A. From the end of December 2007 through 2008, CMS’ position regarding facility claims and the submission of critical care services with CPT code 99291 (critical care, evaluation and management of the critically ill or critically injured patient, first 30-74 minutes) puzzled hospitals, FIs, and MACs. The question has been whether the hospital follows the CPT instructional guidelines within the critical care section of the CPT manual and those services which are part of the guidelines.

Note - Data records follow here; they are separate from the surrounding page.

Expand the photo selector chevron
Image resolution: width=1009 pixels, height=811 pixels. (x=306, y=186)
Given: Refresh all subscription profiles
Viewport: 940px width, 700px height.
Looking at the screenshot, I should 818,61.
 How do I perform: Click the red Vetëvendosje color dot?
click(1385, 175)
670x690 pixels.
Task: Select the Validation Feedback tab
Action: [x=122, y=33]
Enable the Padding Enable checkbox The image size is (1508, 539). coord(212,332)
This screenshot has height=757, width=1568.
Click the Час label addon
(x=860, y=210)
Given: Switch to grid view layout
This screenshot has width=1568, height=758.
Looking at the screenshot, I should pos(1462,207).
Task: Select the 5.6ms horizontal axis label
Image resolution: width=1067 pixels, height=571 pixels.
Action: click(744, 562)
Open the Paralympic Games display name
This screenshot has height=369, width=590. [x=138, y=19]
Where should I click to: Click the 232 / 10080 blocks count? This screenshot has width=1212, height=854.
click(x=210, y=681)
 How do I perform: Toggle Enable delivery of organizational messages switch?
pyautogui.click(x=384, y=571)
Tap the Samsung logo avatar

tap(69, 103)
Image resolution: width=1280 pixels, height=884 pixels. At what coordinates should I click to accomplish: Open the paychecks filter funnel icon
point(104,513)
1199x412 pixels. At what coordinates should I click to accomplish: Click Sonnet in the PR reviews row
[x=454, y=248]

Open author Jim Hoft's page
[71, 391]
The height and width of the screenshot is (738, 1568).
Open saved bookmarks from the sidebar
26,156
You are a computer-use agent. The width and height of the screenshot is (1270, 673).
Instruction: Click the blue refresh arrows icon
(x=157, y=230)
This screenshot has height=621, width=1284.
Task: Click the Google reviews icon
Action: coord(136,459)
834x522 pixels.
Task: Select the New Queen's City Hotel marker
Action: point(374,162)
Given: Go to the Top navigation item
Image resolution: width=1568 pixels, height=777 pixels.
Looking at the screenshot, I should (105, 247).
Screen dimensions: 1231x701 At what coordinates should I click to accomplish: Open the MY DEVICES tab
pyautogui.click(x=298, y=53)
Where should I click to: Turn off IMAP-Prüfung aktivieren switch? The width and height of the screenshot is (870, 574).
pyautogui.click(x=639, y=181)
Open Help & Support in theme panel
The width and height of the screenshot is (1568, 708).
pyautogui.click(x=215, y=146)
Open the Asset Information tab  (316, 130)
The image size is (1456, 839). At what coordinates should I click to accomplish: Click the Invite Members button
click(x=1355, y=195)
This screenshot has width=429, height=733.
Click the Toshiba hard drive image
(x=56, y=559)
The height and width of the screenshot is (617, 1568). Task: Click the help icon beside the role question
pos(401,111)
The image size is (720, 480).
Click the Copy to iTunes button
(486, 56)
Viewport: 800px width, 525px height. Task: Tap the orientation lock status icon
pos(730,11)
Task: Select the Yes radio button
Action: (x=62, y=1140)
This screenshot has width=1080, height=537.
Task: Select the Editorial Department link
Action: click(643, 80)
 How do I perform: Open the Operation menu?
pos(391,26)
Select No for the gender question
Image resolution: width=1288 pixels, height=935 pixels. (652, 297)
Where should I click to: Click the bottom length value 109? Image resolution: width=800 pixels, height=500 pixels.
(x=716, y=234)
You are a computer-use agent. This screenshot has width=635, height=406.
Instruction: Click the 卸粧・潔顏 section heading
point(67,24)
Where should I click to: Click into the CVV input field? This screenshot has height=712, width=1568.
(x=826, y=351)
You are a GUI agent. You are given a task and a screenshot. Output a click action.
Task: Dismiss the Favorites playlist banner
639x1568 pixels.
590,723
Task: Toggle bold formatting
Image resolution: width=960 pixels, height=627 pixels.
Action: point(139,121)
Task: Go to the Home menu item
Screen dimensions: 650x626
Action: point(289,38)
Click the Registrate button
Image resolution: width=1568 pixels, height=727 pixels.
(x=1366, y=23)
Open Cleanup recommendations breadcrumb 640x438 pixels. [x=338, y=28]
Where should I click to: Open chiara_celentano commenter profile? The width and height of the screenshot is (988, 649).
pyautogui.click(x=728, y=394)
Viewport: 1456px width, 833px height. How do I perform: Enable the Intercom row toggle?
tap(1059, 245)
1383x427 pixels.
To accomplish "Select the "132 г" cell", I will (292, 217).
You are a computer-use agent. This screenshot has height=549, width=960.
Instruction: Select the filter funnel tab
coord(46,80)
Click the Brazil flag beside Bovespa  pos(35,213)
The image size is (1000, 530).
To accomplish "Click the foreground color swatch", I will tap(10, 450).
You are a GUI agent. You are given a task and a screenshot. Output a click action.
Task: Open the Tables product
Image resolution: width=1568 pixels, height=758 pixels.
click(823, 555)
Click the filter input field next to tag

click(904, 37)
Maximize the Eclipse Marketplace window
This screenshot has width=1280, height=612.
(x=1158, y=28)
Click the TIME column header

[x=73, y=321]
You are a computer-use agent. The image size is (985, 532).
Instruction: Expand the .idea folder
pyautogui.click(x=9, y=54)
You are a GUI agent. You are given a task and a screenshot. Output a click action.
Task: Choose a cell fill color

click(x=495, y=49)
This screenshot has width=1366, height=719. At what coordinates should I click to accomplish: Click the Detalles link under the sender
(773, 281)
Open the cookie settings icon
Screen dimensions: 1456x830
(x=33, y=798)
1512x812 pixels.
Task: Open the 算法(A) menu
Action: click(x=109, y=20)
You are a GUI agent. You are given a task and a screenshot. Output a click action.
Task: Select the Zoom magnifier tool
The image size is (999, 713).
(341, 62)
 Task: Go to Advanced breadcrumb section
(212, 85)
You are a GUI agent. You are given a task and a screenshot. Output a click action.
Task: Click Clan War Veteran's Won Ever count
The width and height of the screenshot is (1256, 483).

The 2009 OPPS final rule, below, clarifies CMS’ position, which in turn means sweeping operational challenges for hospitals:
Hospitals should separately report all HCPCS codes in accordance with correct coding principles, CPT code descriptions, and any additional CMS guidance, when available. Specifically with respect to CPT code 99291, hospitals must follow the CPT instructions related to reporting that CPT code. Any services that CPT indicates are included in the reporting of CPT code 99291 should not be billed separately by the hospital. In establishing payment rates for visits, CMS packages the costs of certain items and services separately reported by HCPCS codes into payment for visits according to the standard OPPS methodology for packaging costs.
Consistent with past input we have received from many hospitals, hospital associations, the APC Panel, and others, we will continue to utilize CPT codes for reporting services under the OPPS whenever possible to minimize hospitals’ reporting burden. If the AMA were to create facility-specific CPT codes for reporting visits provided in HOPDs, we would certainly consider such codes for OPPS use.